They undergo transcriptional tryouts leaving cells open to metamorphosis.

Contrary to previous assumptions, human genes do not exist in either an ‘on’ or ‘off’ state, but rather, hover between the two settings, according to researchers at Whitehead Institute for Biomedical Research.


“Surprisingly, about one-third of our genes, including all the regulators of cell identity, fall into this new class,” says Richard Young, an MIT professor of biology. “It seems awfully risky for an adult cell to leave genes primed, when that could change its identity.”


Scientists have known for years that a cell hides the genes it doesn’t need by coiling the dormant DNA tightly around histones. According to the Whitehead study, however, DNA packaging stays loose at the beginning of many inactive genes. The research also suggests that genes begin the process of transcription but fail to finish so that proteins never appear.


Whitehead postdoctoral researchers Matthew Guenther and Stuart Levine screened the entire human genome for a chemical signature—a landmark—that corresponds with this looser DNA packaging configuration and thus with transcription initiation. They worked with embryonic stem cells, liver cells, and white blood cells.


“We expected to find the landmark on 30 to 40 percent of the genes because that’s how many are active in each cell,” Guenther says. “We were shocked when it showed up on more than 75 percent of the genes in both unspecialized embryonic stem cells and specialized adult cells.”

▶ _TASK LIST_
**a.** In the article on gene activity, which three types of cells did Guenther and Levine work with?
**b.** Continue the article on gene activity past its final paragraph, keeping its journalistic style.

▶ _EXTRACTED INFORMATION_
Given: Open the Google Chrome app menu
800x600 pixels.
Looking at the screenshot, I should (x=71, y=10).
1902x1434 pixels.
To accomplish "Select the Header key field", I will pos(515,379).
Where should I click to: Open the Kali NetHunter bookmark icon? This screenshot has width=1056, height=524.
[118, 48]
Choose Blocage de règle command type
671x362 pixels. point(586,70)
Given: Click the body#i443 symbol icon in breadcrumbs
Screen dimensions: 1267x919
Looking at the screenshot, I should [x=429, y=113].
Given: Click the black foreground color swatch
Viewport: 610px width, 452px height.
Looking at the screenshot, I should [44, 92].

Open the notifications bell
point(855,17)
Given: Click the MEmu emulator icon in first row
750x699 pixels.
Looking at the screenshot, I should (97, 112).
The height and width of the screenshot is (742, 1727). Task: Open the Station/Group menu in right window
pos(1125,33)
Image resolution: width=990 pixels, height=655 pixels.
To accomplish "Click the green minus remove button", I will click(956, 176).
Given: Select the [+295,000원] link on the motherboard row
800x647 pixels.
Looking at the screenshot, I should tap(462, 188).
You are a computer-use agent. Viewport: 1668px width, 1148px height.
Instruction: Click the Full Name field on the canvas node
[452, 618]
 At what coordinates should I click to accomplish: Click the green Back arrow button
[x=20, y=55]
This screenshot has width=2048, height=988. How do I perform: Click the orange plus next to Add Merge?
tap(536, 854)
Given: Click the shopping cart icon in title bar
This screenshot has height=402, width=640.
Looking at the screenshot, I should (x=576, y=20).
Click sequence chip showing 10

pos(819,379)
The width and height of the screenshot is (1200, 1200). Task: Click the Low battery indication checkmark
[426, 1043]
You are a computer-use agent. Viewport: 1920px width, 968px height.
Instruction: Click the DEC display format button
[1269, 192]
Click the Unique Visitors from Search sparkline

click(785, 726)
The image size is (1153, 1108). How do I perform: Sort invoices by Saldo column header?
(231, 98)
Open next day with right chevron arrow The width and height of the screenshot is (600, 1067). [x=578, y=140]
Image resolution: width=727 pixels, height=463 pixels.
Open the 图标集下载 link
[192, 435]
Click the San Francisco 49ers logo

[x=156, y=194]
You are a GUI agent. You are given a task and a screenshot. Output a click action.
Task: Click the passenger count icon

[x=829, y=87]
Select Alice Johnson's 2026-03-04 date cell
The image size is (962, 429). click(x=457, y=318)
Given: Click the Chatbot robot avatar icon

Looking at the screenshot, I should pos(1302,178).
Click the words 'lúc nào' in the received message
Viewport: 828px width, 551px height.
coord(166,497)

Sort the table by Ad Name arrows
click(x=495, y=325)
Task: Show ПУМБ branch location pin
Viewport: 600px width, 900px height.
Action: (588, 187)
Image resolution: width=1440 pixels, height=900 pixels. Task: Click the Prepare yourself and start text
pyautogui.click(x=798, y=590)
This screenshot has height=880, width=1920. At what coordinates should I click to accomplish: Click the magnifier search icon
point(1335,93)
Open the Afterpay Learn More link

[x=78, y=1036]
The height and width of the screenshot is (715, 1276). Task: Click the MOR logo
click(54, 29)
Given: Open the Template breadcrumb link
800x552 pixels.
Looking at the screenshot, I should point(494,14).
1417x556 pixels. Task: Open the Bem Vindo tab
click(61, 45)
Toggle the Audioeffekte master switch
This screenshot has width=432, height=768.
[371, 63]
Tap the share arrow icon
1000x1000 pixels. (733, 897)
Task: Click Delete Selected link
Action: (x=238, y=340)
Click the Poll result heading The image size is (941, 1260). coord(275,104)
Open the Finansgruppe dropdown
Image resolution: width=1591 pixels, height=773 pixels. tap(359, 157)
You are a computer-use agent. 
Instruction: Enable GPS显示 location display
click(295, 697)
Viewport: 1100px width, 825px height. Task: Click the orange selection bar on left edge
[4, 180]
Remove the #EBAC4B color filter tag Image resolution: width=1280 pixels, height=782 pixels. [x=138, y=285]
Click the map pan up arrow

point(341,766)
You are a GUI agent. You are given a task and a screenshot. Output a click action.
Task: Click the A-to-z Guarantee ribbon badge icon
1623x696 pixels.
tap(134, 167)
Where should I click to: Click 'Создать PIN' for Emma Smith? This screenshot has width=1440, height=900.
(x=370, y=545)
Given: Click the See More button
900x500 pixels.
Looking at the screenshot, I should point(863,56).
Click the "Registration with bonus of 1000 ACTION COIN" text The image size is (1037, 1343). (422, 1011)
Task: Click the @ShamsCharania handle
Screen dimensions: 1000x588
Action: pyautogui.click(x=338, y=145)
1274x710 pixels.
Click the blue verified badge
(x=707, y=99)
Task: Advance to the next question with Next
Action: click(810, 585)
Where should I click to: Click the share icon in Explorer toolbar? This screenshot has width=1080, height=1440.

▶ _ANSWERS IN ORDER_
**a.** Embryonic stem cells, liver cells, and white blood cells.

**b.**
The team went on to confirm that the majority of inactive genes undergo transcriptional tryouts. They begin making RNA but never complete the job. Most of an inactive gene remains tightly coiled around histones, which prevents the RNA transcriptional machinery from progressing along the DNA.


The Whitehead Investigators note that this includes all the genes responsible for directing cells along particular developmental paths, even though they should have no reason for gearing up in healthy specialized cells. Activating such genes might cause a cell to assume new properties.


The team believes such vulnerability to metamorphosis could explain why some cells acquire new, unhealthy states like in cancer or autoimmune diseases. “This is a new model for regulation of the developmental regulators,” Young maintains. “It could bring us a step closer to reprogramming cells in a controlled fashion, which has important applications for regenerative medicine.”


This research, funded by the NIH, appears online in Cell.